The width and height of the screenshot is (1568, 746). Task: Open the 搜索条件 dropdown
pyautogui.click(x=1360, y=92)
---
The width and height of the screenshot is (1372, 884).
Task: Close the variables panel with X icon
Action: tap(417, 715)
...
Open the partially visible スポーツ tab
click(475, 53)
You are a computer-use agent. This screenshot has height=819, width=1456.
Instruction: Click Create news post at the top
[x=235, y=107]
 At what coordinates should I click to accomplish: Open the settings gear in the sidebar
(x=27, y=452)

The exercise: Copy the lines between the one holding "You are a computer-use" and the one holding "(x=27, y=452)", inclusive, without changing anything.

Correct response:
You are a computer-use agent. This screenshot has height=819, width=1456.
Instruction: Click Create news post at the top
[x=235, y=107]
 At what coordinates should I click to accomplish: Open the settings gear in the sidebar
(x=27, y=452)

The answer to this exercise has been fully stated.